Vdd (or Vcc for the AVR) is assumed to be 5V.
 

Programify

Joined Dec 31, 2015
1
Please don't connect directly to mains.
It's wrong on so many levels.
One disconnect fault in your circuit (bottom 120k resistor) means you'll have mains potential appear in your circuit where you did expect it to! Testing it could kill you.
Consider using an isolating step-down transformer.
Even if you think you know what your doing you should be aware of surges and transient spikes that would end badly for your circuit. At the very least check out MOVs and GDTs.
 

mysteral

Joined Feb 8, 2018
2
Some years ago, I used two npn transistors to detect zero crossing on ac waveform. Connect base of npn1 to emitter of npn2 and emitter of npn1 to base of npn2. Both collectors link together through (say 10K) resistor to Vcc. one base /emitter pair goes to 0V common with one side of ac. (Neutral if you're crazy enough to connect directly to mains.) The other b/e pair connects through high value resistor to the other side of ac. (Use a value high enough to limit the current to b/e of around 1mA. The voltage at collectors switches from zero to Vcc during zero-crossing which can be easily detected with the micro.

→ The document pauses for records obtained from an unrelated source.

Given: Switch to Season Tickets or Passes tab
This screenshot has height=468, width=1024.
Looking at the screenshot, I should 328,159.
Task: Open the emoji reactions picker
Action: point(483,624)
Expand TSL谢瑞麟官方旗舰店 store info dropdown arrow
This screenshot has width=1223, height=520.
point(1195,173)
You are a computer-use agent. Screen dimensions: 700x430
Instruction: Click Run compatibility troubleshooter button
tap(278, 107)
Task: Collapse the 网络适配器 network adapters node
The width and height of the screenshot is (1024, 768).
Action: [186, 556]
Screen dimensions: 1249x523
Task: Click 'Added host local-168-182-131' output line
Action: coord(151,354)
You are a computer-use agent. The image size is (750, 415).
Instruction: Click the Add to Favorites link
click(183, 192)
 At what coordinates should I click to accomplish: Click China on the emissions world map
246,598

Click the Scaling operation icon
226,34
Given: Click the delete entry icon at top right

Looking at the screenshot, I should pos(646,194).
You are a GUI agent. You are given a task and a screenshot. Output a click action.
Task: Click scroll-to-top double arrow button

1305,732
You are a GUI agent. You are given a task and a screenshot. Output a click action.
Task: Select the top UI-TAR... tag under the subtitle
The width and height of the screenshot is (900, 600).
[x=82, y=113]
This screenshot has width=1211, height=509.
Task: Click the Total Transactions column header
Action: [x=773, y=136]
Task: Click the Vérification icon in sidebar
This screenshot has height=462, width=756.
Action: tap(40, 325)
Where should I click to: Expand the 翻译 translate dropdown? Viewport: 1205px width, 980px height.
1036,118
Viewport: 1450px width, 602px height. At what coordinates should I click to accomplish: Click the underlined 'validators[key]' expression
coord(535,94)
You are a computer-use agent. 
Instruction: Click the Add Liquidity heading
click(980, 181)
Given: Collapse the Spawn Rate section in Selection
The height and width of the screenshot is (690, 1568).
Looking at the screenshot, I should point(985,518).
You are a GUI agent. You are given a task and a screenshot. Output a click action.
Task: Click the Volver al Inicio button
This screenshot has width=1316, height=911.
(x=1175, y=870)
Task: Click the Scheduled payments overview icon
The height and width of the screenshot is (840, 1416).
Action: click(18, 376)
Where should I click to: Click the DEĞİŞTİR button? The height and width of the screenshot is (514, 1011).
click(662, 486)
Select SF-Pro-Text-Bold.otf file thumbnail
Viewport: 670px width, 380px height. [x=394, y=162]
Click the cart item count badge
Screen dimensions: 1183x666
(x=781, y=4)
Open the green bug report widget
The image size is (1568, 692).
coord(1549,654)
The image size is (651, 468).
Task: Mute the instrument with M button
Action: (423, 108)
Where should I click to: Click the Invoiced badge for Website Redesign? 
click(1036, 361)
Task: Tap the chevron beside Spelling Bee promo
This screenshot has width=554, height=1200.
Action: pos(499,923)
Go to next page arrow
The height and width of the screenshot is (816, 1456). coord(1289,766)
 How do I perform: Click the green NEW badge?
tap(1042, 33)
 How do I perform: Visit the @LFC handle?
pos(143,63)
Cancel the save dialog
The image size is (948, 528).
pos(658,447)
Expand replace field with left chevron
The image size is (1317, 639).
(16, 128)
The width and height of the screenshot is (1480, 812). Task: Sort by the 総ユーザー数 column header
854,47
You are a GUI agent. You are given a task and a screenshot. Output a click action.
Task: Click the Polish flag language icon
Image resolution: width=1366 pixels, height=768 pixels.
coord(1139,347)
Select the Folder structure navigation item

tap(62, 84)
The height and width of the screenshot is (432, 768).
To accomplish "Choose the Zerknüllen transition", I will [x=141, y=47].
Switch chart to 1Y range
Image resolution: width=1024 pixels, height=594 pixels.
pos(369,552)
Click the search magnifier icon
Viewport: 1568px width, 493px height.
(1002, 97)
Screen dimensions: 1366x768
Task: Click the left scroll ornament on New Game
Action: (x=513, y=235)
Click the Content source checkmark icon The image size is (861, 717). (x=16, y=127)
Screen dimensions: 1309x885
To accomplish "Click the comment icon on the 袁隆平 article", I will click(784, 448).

If detecting zero crossing of mains voltage, it might make more sense to use two opto-couplers rather than transistors. the two LEDs would be connected anode to cathode, with series resistor of value to limit max current through the LEDs.
 

DickCappels

Joined Aug 21, 2008
8,719
I have to point out that when I use zero crossing detectors I use opto-isolators. The danger in my case does not come from the chance of component failure or components disconnecting as much as it comes from me abesnt-midnedly grabbing a "hot" conductor and (as my old boss would say) "Doin' da dance".


1643990055348.png

On the right side of the schematic is an optically isolated zero crossing detector that supplies two pulses per cycle to the microcontroller. I have since learned on this website that there are some opto-isolators that have two LEDs (one for each polarity) so that only one isolator is needed.

By the way, the circuit was intended to slow down a floor fan but it caused the motor to overheat. Do not repeat this experiment!